Но сюрреалистский подход может служить и другим целям, не ограничиваясь остроумием, будь то невозмутимое остроумие утонченности или наступательное остроумие сатиры. К нему можно относиться более серьезно, как терапевтическому средству — инструменту перевоспитания чувств (в искусстве) или переделки характера (в психоанализе). Наконец, с его помощью можно вызывать ужас. Если смысл современного искусства — в открытии за фасадом повседневной логики алогичного мира снов, то от искусства, добившегося свободы сновидений, естественно ожидать и соответствующего эмоционального разнообразия. Есть сны остроумные, сны возвышающие, но есть и кошмары.

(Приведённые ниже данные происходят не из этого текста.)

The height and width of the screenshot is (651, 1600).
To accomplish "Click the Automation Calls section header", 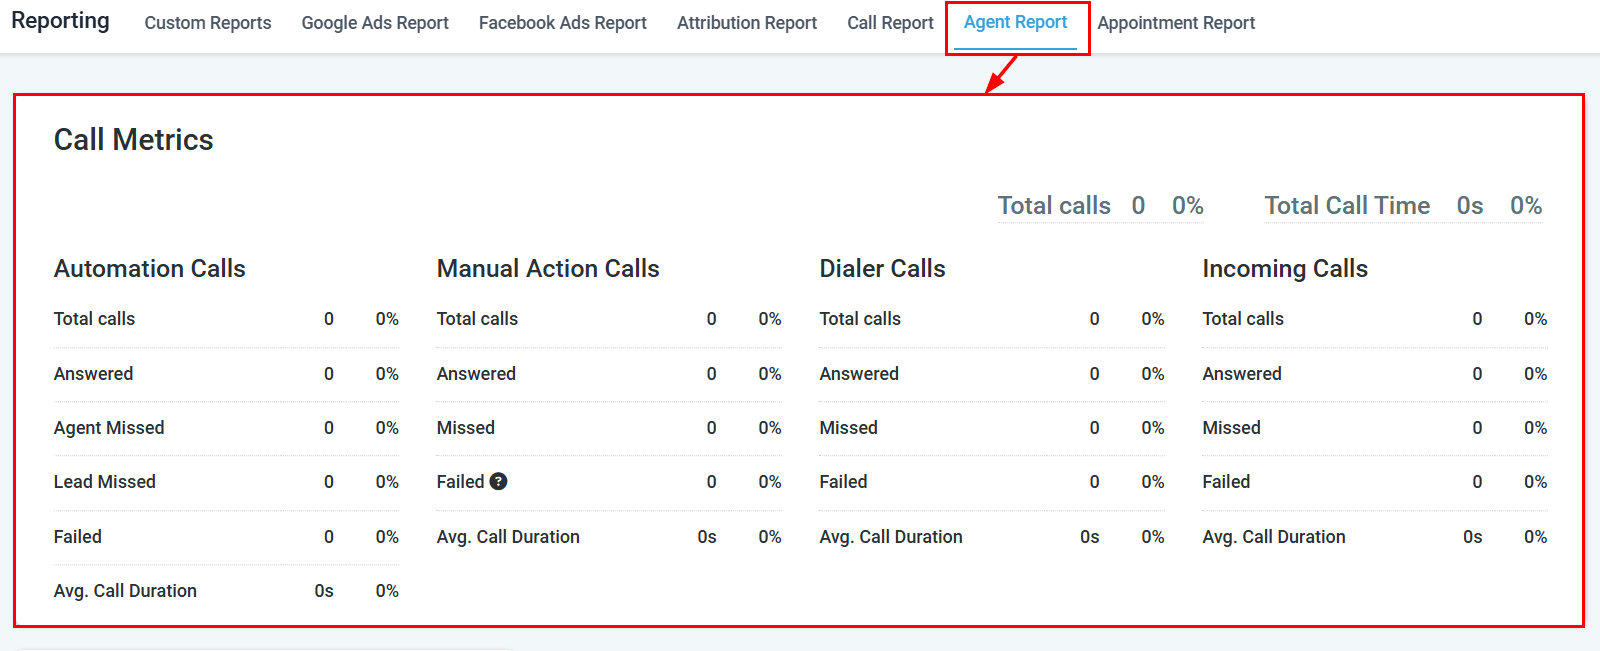I will 149,268.
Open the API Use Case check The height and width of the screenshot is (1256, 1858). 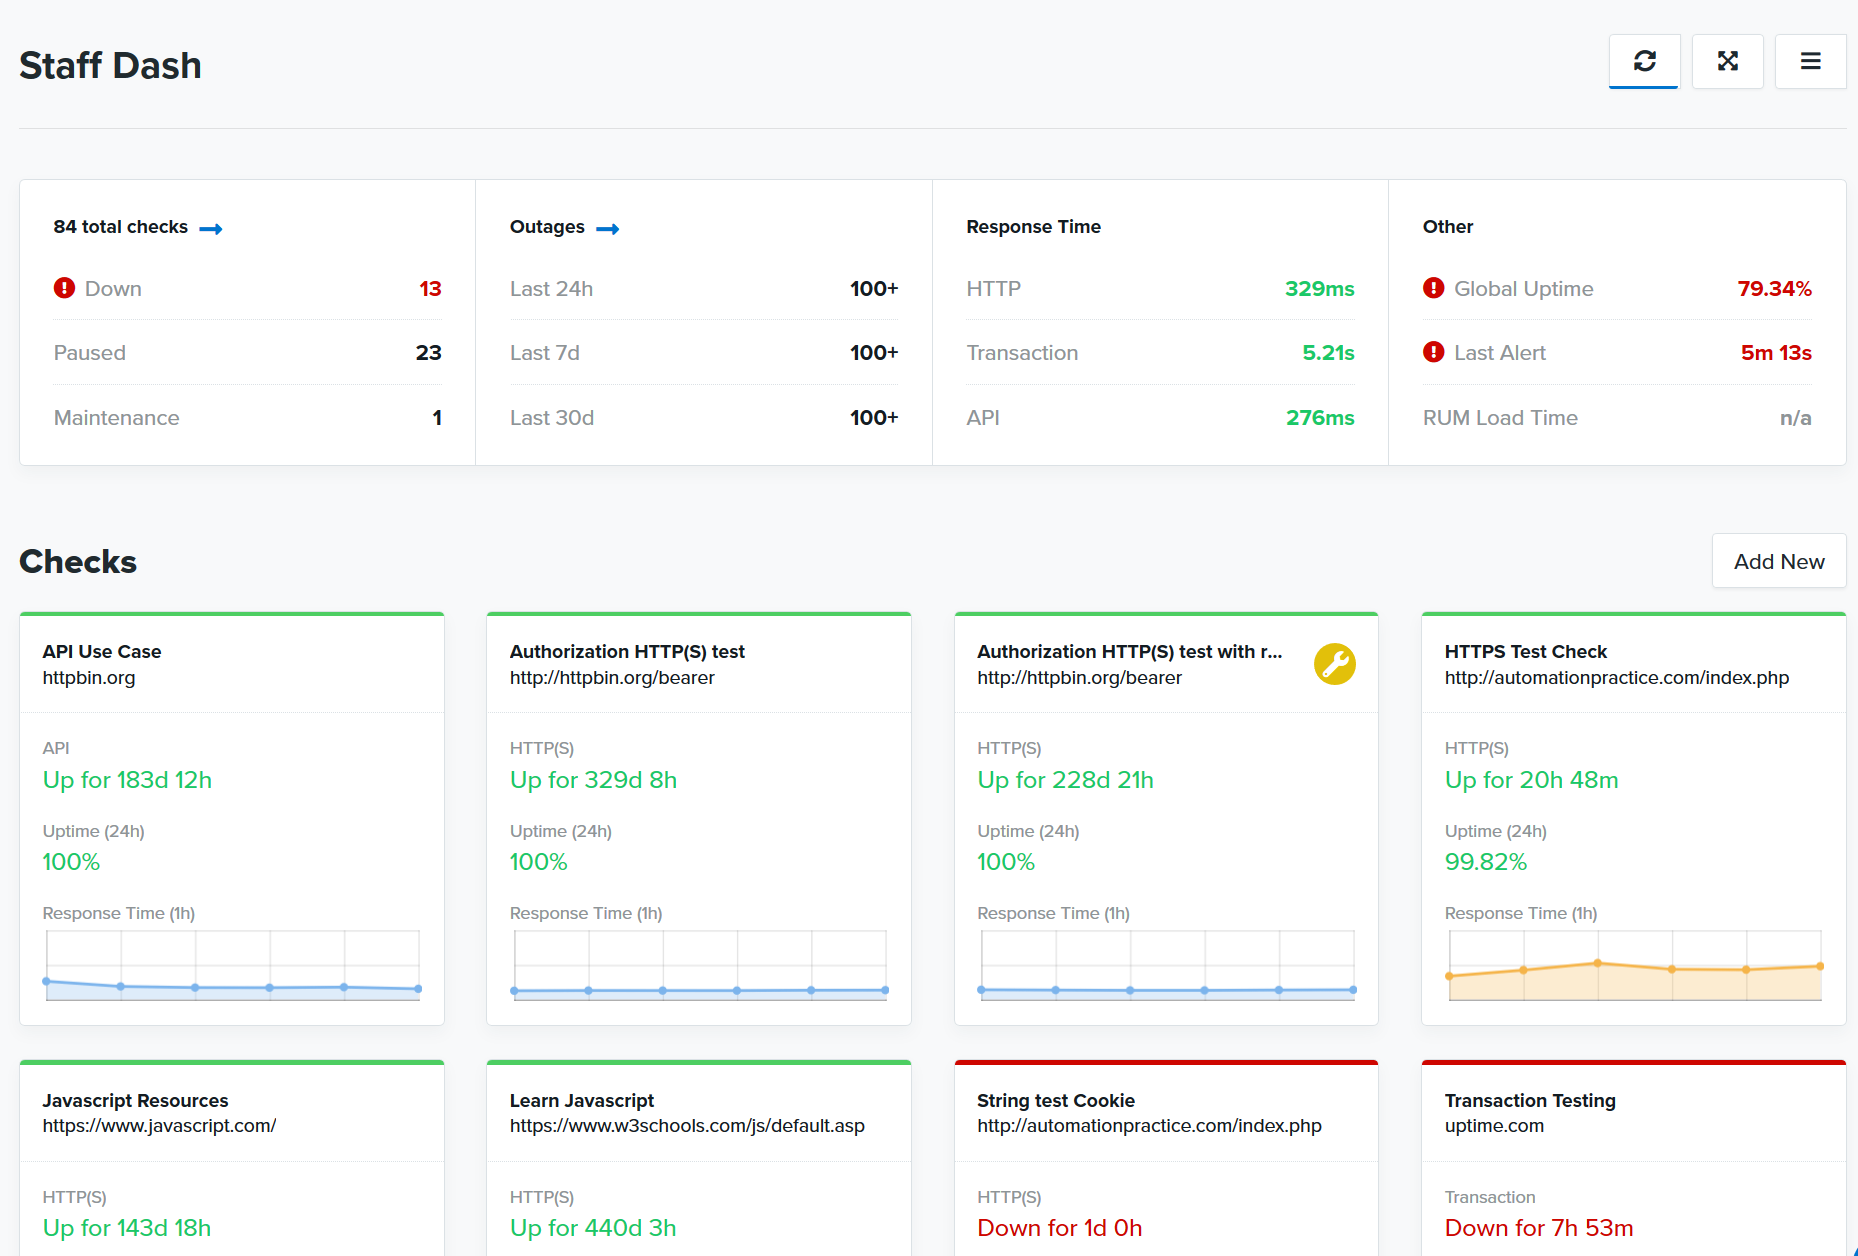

Образцы ужасов сюрреалистского толка легче отыскать в искусствах, где преобладает фигуративная традиция, в литературе и кино, чем в музыке (Варез, Шеффер, Штокхаузен, Кейдж) или живописи (де Кунинг, Бэкон). Из литературы вспоминается лотреамоновский «Мальдорор», рассказы и романы Кафки, прозекторские стихи Готфрида Бенна. Из кино — «Андалусский пес» и «Золотой век» Бунюэля и Дали, «Кровь животных» Франжю, две недавние короткометражки — польская «Жизнь прекрасна» и американское «Кино» Брюса Коннора, некоторые сцены в фильмах Алфреда Хичкока, А. Ж. Клузо, Кона Итикавы. Но самую глубокую трактовку использованию сюрреалистского подхода в целях устрашения дал француз Антонен Арго, шедший в жизни четырьмя основными и образцовыми путями — поэта, сумасшедшего, киноактера и теоретика театра. В сборнике эссе «Театр и его двойник» Арто ни больше ни меньше как начисто перечеркивает современный западный театр с его культом шедевров, исключительной опорой на писаный текст (слово) и прирученными эмоциями. Процитирую Арто: «Театр должен стать равным жизни — не индивидуальной жизни, где господствует характер, а никому не подотчетной жизни, сметающей всякую человеческую индивидуальность». Подобного освобождения от бремени и рамок личного — тема, соблазнявшая также Д X. Лоуренса и Карла Юнга, — можно достичь, только обратившись к коллективному (в подавляющем большинстве) содержимому сновидений. Только во сне, ночью, мы пробиваемся за плоскую поверхность того, что Арто пренебрежительно именует «психологической и социальной личностью». Но сон для Арто — не просто поэзия, воображение, это еще и преступление, безумие, кошмар. Линия сна с необходимостью ведет к тому, что Арто в заголовках двух своих манифестов называет «театром жестокости». Театр должен поделиться «со зрителем правдоподобным осадком его собственных снов, в которых тяга зрителя к насилию, эротические наваждения, дикость, химеры, утопическое чувство жизни и материальности мира, даже его каннибализм выплескиваются не на фальшивом и иллюзорном уровне, а глубоко внутри... Театр, как сны, должен стать кровавым и бесчеловечным».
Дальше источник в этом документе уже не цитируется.